To count every passing day (LXXII)
CHAPTER LXXII. Of the good zeal which Monks ought to have
30 Apr. 30 Aug. 30 Dec.
As there is an evil zeal of bitterness, which separateth from God, and leads to hell, so there is a good zeal, which keepeth us from vice, and leadeth to God and to life everlasting. Let monks, therefore, exert this zeal with most fervent love; that is, “in honour preferring one another.” Let them most patiently endure one another’s infirmities, whether of body or of mind. Let them vie with one another in obedience. Let no one follow what he thinketh good for himself, but rather what seemeth good for another. Let them cherish fraternal charity with chaste love, fear God, love their Abbot with sincere and humble affection, and prefer nothing whatever to Christ. And may He bring us all alike to life everlasting.
Reading again Chapter 72, on this second to the last day of 2018, I see how far we are from living it. We have all failed in the good zeal “which keepeth us from vice, and leadeth to God and to life everlasting.” We have failed in fervent love, “in honour preferring one another.” We have failed in “patiently enduring one another’s infirmities, whether of body or mind.” We have failed in “vying with another in obedience.” There has been much attachment to following what each one thinks good for himself, and not enough detachment in doing what seems good for another. We have failed in cherishing fraternal charity. Has Christ been preferred to all else? Each one must look to his own heart. The psalmist sees the days of our lives rightly:
In thy sight, a thousand years are but as yesterday, that has come and gone, or as one of the night-watches. Swiftly thou bearest our lives away, as a waking dream, or the green grass that blooms fresh with the morning; night finds it faded and dead. Still thy anger takes toll of us, thy displeasure denies us rest, so jealous thy scrutiny of our wrong-doing, so clear our hidden sins shew in the light of thy countenance. Day after day vanishes, and still thy anger lasts; swift as a breath our lives pass away. What is our span of days? Seventy years it lasts, eighty years, if lusty folk we be; for the more part, toil and frustration; years that vanish in a moment, and we are gone. Alas, that so few heed thy vengeance, measure thy anger by the reverence we owe thee! Teach us to count every passing day, till our hearts find wisdom. Relent, Lord; must it be for ever? Be gracious to thy servants. (Psalm 89:4–13)
If, at this end of 2018, we see rightly that we are, as Saint Benedict says in the 6th degree of humility but “bad and worthless labourers,” let us at least say with the prophet: “I have been brought to nothing, and I knew it not: I am become as a beast before Thee, yet I am always with Thee.” And if all Chapter IV has slipped away from us, let us at least cling to the last of the Instruments of Good Works: “And never to despair of God’s mercy.”

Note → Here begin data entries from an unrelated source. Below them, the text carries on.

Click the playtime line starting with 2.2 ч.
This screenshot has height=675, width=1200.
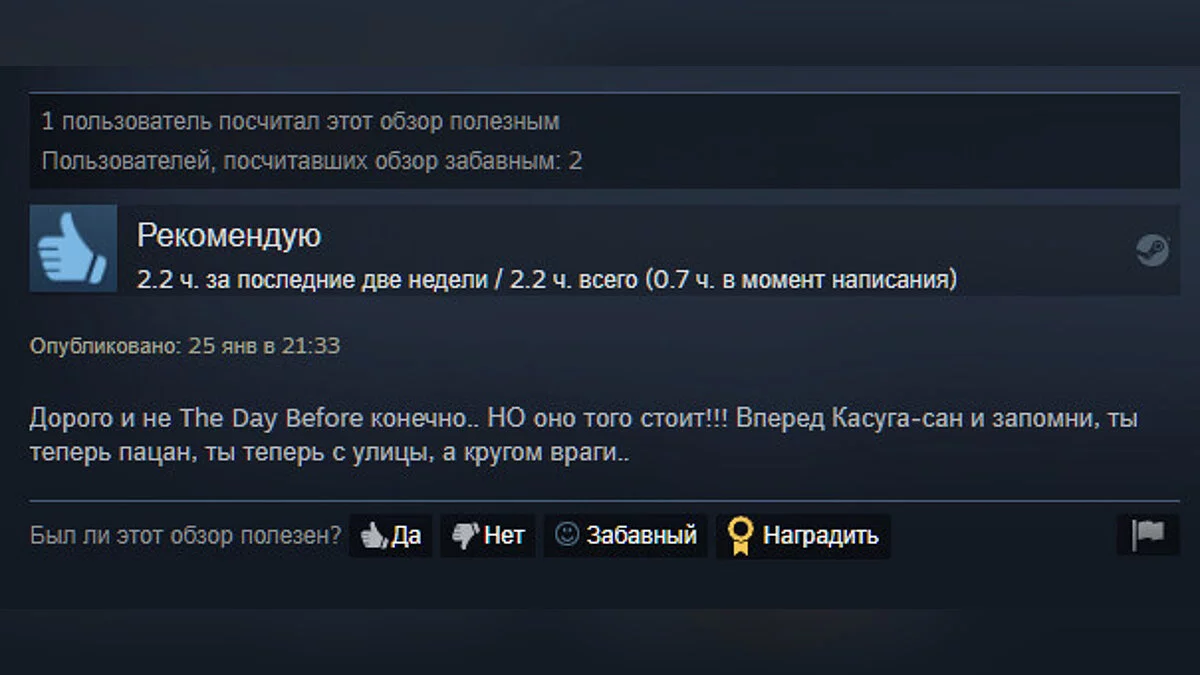[x=547, y=280]
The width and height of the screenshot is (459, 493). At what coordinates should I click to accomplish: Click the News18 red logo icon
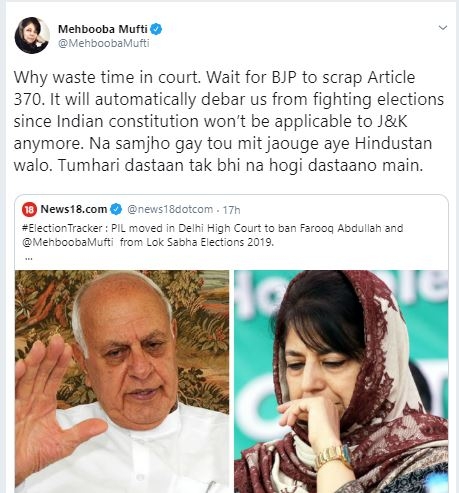click(x=29, y=209)
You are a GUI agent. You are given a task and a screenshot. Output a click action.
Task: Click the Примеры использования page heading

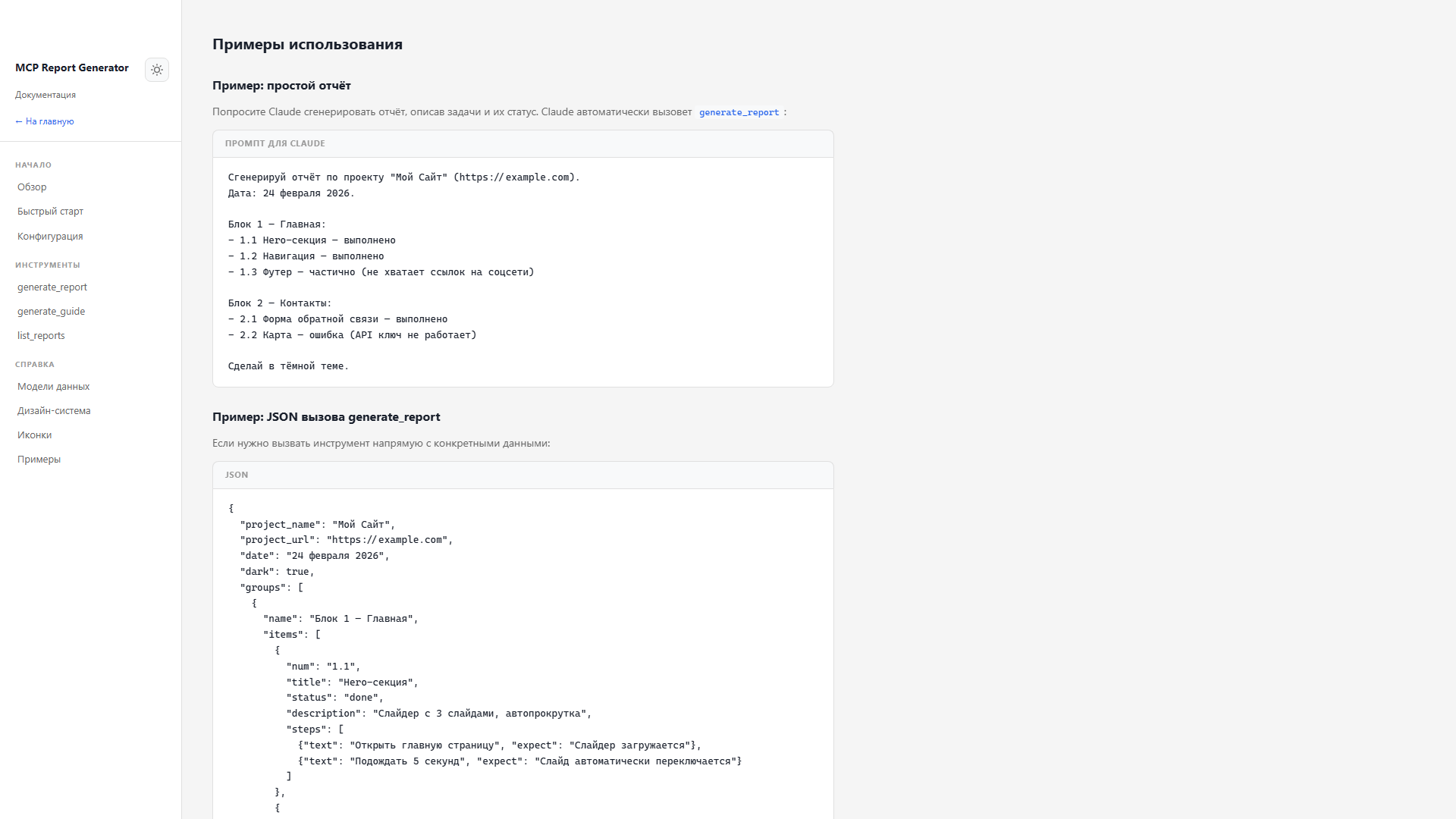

The last day of the year will be devoted to adoration and reparation, and rightly so, for reparation is the exercise of charity, and “charity covereth a multitude of sins” (1 Peter 4:8). When one goes before Our Lord in adoration and exposes one’s soul to the radiance of His Eucharistic countenance, one allows Him to repair not only oneself, but also all those who, in one way or another, have been in the past, or are at present, part of one’s life. We are all of us in need of reparation, that is, in need of being repaired, for we are all of us fragmented, deformed, and soiled. Chapter LXXII of the Holy Rule is, in its own way, at the close of this year, a summons to reparation. Christ is the Divine Repairer; it is enough to present ourselves before Him as we are, disfigured and shattered, for Him to begin in us and around us the work of reparation for which He became man, and suffered His bitter Passion, and rose from the dead, and ascended in glory to the heavenly sanctuary where He lives forever to intercede for us (Hebrews 7:25), even as He does in the hiddenness of the Host, and with the same divine power and mysterious efficacy.